BY CHELYEN DAVIS
The Free Lance-Star, January 22, 2013
RICHMOND—Lewis Reynolds reckons he was about 9 when a rock hit him in the head, causing seizures.
He was 13 when the state of Virginia, diagnosing him with epilepsy, sterilized him without his knowledge, forever ending his chance of having children.
Reynolds and others like him, sterilized by the state of Virginia under a eugenics program that provided a model for Nazi Germany’s, would be in line for financial compensation from the state under a bill proposed by the unlikely duo of Del. Bob Marshall, R–Prince William, and Del. Patrick Hope, D–Arlington. Marshall and Hope want the state to pay up to $50,000 to the remaining survivors of the state’s 55-year-long sterilization program.
The state of Virginia sterilized about 8,000 people between 1924 and 1979, all legally under state law. It sought to stop those whom the state deemed “mental defectives” from “the propagation of their kind.” In reality, the state sterilized unwed mothers, epileptics and those it deemed “feebleminded,” mostly poor and uneducated. Many sterilizations happened in Lynchburg at the Virginia Colony for Epileptics and Feebleminded, now called the Central Virginia Training Center.

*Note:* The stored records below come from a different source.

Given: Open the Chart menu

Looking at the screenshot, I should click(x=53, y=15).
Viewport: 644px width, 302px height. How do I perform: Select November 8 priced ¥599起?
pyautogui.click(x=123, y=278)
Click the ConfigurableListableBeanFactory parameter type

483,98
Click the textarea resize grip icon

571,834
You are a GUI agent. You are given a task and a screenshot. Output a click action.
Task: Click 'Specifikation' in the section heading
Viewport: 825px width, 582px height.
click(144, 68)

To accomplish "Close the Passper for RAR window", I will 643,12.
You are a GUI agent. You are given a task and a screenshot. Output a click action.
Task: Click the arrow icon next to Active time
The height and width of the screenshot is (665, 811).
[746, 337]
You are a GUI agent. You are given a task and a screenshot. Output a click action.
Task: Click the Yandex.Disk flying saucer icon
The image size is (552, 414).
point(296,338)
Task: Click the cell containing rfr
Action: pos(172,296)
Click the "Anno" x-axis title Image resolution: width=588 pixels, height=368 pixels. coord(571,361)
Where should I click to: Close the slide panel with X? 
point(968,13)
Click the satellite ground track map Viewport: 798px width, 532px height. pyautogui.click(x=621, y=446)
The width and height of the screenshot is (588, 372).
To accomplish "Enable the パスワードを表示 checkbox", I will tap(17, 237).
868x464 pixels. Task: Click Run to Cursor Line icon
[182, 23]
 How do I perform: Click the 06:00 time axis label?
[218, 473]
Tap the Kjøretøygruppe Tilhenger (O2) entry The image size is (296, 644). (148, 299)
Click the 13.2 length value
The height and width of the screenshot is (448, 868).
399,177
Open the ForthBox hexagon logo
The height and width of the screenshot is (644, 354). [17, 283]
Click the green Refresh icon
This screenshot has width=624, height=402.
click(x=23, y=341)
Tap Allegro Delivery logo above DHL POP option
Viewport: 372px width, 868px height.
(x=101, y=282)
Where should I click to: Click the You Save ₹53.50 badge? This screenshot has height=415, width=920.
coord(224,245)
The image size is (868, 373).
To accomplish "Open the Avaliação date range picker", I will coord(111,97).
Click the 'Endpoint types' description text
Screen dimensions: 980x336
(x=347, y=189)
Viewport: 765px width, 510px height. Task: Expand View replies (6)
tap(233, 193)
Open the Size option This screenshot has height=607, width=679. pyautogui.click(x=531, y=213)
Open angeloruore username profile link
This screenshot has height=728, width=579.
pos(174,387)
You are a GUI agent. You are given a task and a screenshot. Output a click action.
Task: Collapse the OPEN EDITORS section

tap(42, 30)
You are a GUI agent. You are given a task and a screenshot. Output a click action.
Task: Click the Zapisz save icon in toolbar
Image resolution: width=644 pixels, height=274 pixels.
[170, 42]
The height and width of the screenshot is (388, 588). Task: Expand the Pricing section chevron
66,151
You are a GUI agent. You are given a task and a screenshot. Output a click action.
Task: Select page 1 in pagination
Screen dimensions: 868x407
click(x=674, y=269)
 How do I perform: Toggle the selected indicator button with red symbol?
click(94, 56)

Virginia legislators passed a resolution a decade ago to formally apologize for the state’s sterilization and eugenics policies. But Marshall says that isn’t enough “to rectify a profound injustice.”
“You never can adequately compensate for what we did,” he said. “What we’re asking for today goes well beyond words of regret,” said Hope at a press conference in Richmond on Tuesday.
Reynolds, who lives in Lynchburg, came to Richmond to speak at the press conference. He’s 85 years old and, without children, lives alone. His second wife died five years ago. His first wife left him because he couldn’t have children.
“She wrote me a Dear John [letter] when I was in Korea,” Reynolds told reporters.
As a child, he lived in Lynchburg, his father a plumber at the Colony. Reynolds had seizures from being hit in the head with a rock, and also came down with scarlet fever. A Colony doctor, he said, convinced his father to put him in the hospital there so he could be more easily treated. He was there for two years. During that time, he was sterilized. He didn’t know it at the time—didn’t realize it until years later, when he was in the Marines, married and his brother told him what had happened.
“I didn’t know that they were going to do this to me,” Reynolds said. “And I didn’t know it till I got grown.”
He spent 30 years as a Marine, serving in Korea and Vietnam, and at one point was a firearms instructor at Quantico. He became emotional while speaking about what he had missed out on as a result of the sterilization.
“I always wanted children,” Reynolds said. “My wife and I cried because I couldn’t give her children.”
When Virginia lawmakers agreed to apologize for eugenics in 2002, they specifically avoided the issue of compensation for victims. Some then said they feared opening the door to lawsuits. But Marshall and Hope said that few sterilization victims are still living. Most of the sterilizations were done between 1929 and 1948, they said, although records show the state was still sterilizing a few people per year into the 1970s.
Their bill would offer compensation only for the survivors, not their families. Marshall said he has written a budget amendment that would take the money from year-end surplus funds, in an effort to avoid a budget battle.
No other state that conducted eugenics programs has provided financial compensation to victims, Marshall said, although North Carolina debated doing so. But, he said, Virginia should lead the way because it was a leader in eugenics in the first place.
“Virginia has a special obligation because we led the charge,” Marshall said. “We’re the chief bad example.”